Plasma Aided Nanotechnology
About our Research
Plasma Aided Nanotechnology (PlasmaNano) research group focuses on plasma based/assisted/enhanced processes for growth, patterning and functionalization of 2D and 3D functional materials and nanostructures.
Our activity spans from research on basic plasma physics towards materials synthesis, characterization, and device integration with special focus on thin films for solar cells, transistors for IoT sensors, all-solid-state batteries and smart windows. Various thin film properties are investigated using characterization techniques available in plasma lab, cleanroom and at DTU Nanolab.
Depending on generation conditions and gas chemistry, plasmas used for processing are ionized gases including electrons, positive and negative ions, photons, atoms, radicals, molecules and clusters.

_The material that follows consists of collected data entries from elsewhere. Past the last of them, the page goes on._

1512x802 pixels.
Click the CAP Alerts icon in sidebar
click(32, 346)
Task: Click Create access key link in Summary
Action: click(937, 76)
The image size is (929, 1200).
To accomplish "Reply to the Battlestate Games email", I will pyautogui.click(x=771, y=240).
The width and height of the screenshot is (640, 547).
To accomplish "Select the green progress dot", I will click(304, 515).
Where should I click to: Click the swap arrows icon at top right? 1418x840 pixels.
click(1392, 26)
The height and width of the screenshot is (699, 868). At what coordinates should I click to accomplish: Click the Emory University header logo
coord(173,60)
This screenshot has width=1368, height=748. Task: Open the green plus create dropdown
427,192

This complex environment can be used to:
- Dissociate molecules as to promote chemical growth of various nanostructures (nanotubes, nanowalls, nanoflakes, compact or porous thin films)
- Promote radical formation that can significantly enhance the etching rate in the presence of energetic ions
- Extract positive or negative ions of various atomic species that by further manipulation can be accelerated to desired energies to induce physical vapor deposition, etching or ion implantation
- Promote atmospheric pressure chemistry that can functionalize surfaces, assist catalytic reactions, assist formation of oxides or nitrides, nucleate nanoparticles, dissociate volatile organic compounds or stimulate biological processes
The PlasmaNano group uses the Plasma Lab infrastructure that includes several magnetron sputtering setups (2 inch and 150x200 m2 substrates), different types of plasma sources (microwave, inductively and capacitive coupled, dielectric barrier discharges), plasma assisted molecular beam epitaxy and plasma diagnostics capabilities such as Langmuir and thermal probes, optical emission spectroscopy and mass spectrometry. The group is also responsible for research assistance on cleanroom plasma-based processes.
Most common cleanroom generic processes involving plasmas are:
• Thin film deposition by Physical Vapor Deposition (PVD) using magnetron plasma sputtering.
• Growth of thin films and nanostructures by Plasma Enhanced Chemical Vapor Deposition (PECVD).
• Dry/plasma etching patterning by Reactive Ion Etching (RIE).
• Thin film growth by Plasma Assisted Molecular Beam Epitaxy (PAMBE).
• Thin film growth by Plasma Assisted Atomic Layer Deposition (PAALD).
• Plasma Immersion Ion Implantation (PIII).